= Consigne =
Transcrivez sans rien changer l'extrait du texte sur l'itinérance qui va de « Assumer l’inconfort » à « Québec s’est fixé! ».

= Passage à lire =
Les deux intervenantes rappellent qu’il existe de nombreuses solutions pour, collectivement, pallier à ce sentiment d’inconfort. Par exemple, j’ai été pour le moins étonné d’apprendre qu’aucune toilette n’est accessible entre 22h et 8h du matin. Disons qu’un meilleur accès à des installations sanitaires pourrait régler de nombreux problèmes, en plus de pouvoir accommoder tous les citoyens.
Assumer l’inconfort
Il n’y a rien de mal à se sentir inconfortable dans certaines situations. Mais il me semble qu’une grande partie des situations évoquées dans les médias entourant l’itinérance dans la basse-ville relèvent, au fond, la plupart du temps d’un inconfort. Les gens de toute la ville continuent de fréquenter le quartier St-Roch et de nouvelles boutiques ouvrent régulièrement, il y a donc moyen de bien y vivre et de s’y amuser, et ce, en toute sécurité.
Personnellement, je m’estime chanceux de pouvoir parfois vivre cet inconfort, signe sans doute que je suis dans une position visiblement privilégiée. J’irai même jusqu’à dire que d’épouser pleinement et consciemment cet inconfort est une première étape essentielle pour l’atteinte de l’objectif « itinérance zéro » que la ville de Québec s’est fixé!
Finalement, faut-il aussi rappeler que les personnes en situation d’itinérance sont sans contredit les personnes vivant avec le plus d’inconfort?
Ce que l’expérience d’autres villes européennes nous apprend, c’est que tant qu’on ne nomme pas la problématique par son nom, et tant qu’on demeure dans une dynamique stérile de débat « tolérance – intolérance », alors on n’avance pas pour résoudre ladite problématique.

= Jeu de données =
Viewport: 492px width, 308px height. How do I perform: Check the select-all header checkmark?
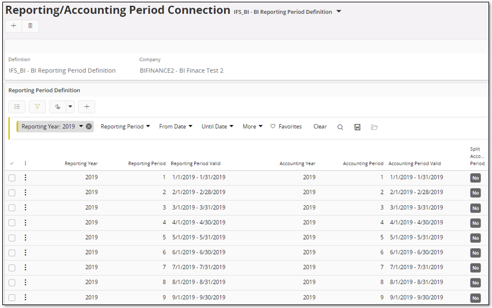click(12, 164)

--

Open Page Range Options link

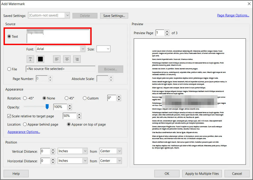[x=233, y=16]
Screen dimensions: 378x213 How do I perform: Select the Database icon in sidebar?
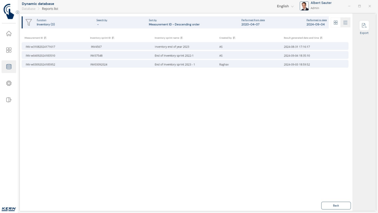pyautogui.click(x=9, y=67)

= Résultat attendu =
Assumer l’inconfort
Il n’y a rien de mal à se sentir inconfortable dans certaines situations. Mais il me semble qu’une grande partie des situations évoquées dans les médias entourant l’itinérance dans la basse-ville relèvent, au fond, la plupart du temps d’un inconfort. Les gens de toute la ville continuent de fréquenter le quartier St-Roch et de nouvelles boutiques ouvrent régulièrement, il y a donc moyen de bien y vivre et de s’y amuser, et ce, en toute sécurité.
Personnellement, je m’estime chanceux de pouvoir parfois vivre cet inconfort, signe sans doute que je suis dans une position visiblement privilégiée. J’irai même jusqu’à dire que d’épouser pleinement et consciemment cet inconfort est une première étape essentielle pour l’atteinte de l’objectif « itinérance zéro » que la ville de Québec s’est fixé!